任务详情
根据所给文段,值小于一、分子和分母都是两位数的这类非平凡分数一共有多少个?

所给文段
■ ■ ■ ■ ■

The fraction 49/98 is a curious fraction, as an inexperienced mathematician in attempting to simplify it may incorrectly believe that 49/98 = 4/8, which is correct, is obtained by cancelling the 9s.

We shall consider fractions like, 30/50 = 3/5, to be trivial examples.

There are exactly four non-trivial examples of this type of fraction, less than one in value, and containing two digits in the numerator and denominator.

If the product of these four fractions is given in its lowest common terms, find the value of the denominator.

Solution

很简单,解空间很小,可直接Brute Force.

■ ■ ■ ■ ■

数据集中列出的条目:

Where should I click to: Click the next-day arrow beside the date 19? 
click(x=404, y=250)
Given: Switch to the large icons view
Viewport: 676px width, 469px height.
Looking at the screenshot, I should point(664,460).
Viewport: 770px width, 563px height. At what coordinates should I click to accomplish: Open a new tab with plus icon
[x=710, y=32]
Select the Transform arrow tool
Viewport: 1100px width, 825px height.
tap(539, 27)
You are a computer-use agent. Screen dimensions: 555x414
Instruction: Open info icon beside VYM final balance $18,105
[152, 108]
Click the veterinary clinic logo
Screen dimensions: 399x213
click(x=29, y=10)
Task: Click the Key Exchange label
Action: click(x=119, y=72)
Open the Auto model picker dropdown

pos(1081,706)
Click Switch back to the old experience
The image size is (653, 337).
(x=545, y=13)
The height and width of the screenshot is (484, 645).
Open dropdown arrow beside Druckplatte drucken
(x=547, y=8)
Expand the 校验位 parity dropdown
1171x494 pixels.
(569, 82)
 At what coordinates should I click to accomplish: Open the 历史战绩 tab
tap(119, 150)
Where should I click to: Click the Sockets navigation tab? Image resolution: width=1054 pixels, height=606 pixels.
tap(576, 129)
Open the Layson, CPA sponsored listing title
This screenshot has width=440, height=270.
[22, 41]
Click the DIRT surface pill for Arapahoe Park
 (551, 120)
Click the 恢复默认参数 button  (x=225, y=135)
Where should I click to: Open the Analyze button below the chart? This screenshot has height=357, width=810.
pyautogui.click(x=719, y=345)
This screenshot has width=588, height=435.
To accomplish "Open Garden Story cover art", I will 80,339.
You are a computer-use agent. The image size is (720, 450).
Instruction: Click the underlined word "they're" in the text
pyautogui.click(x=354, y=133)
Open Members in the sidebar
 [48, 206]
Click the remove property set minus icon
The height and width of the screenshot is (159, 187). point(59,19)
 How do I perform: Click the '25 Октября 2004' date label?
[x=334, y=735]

■ ■ ■ ■ ■

完整输出
这类非平凡分数恰好有四个。